Then there are their critics, who have described the band as bland and self-pitying. On a chatsite one particularly unimpressed listener called them "yet another whiney nu-metal band who think they're God".
"Sometimes you get written about by some 55-year-old hack who doesn't know the first [expletive] thing about music anyway and he's ripping your album to shreds, calling you this and that. You just can't let it get to you, it's just one person's opinion."
Moody says it's more important people recognise that they are providing a voice for youth, that they too go through hard times.
Bring Me to Life, the song that made it on to the Daredevil soundtrack, is about realising your own pointless existence, he says.
"Somebody said something to Amy once that opened her eyes. She just felt like all of a sudden she had never really lived before and her outlook on a lot of things changed."

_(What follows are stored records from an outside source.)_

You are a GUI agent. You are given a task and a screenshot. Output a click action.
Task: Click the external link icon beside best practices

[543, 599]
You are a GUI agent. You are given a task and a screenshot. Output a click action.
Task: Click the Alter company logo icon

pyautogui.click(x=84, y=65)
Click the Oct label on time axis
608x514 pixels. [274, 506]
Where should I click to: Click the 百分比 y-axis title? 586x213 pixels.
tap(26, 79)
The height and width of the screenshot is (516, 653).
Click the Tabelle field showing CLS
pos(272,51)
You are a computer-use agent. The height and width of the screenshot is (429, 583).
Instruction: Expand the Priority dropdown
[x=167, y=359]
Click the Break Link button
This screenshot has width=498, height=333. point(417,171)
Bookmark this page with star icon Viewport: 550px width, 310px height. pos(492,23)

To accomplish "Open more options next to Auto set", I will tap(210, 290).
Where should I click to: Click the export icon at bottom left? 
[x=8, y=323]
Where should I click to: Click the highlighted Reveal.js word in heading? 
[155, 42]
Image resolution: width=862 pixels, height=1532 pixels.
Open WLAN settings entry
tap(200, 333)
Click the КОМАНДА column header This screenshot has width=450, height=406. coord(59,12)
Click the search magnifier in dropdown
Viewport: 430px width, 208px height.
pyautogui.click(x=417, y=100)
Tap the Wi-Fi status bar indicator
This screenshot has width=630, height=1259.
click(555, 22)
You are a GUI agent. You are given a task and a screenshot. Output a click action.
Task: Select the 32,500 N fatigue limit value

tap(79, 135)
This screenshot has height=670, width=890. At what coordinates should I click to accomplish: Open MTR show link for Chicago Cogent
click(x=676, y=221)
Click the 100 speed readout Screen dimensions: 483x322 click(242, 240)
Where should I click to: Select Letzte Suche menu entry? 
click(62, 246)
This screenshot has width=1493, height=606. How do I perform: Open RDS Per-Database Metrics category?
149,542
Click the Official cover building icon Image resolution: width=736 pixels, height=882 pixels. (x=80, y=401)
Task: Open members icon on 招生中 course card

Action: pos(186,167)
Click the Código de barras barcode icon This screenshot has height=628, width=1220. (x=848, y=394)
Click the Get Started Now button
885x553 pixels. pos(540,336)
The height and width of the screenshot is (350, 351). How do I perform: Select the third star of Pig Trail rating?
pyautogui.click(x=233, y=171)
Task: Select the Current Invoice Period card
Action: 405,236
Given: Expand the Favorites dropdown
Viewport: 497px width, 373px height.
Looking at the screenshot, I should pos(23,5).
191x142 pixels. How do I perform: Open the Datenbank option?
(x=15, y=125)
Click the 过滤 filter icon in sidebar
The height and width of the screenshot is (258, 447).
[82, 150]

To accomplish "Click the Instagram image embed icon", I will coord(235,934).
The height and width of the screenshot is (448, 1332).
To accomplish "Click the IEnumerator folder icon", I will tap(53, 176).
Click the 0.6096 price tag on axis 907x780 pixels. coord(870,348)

The pair met at youth camp when they were in their early teens. She was playing the Meat Loaf song I'd Do Anything for Loveon the piano.
Lee opened Moody up to a world of strong female singers - Tori Amos, Bjork - while he introduced her to death metal and Mozart and showed her how to record their own tracks the way his musician father had taught him.
Eventually they recruited John LeCompt on guitar and Rocky Gray on drums as part of their live band.
Not surprisingly, the pair are opposites. They used to date but now Moody says they are more like brother and sister.
"Amy's very introverted, very quiet, she doesn't open up right off the gate. I'm more social. I'm just really laidback."
* Fallen is out now.
You Goth to have faith
AdvertisementAdvertise with NZME.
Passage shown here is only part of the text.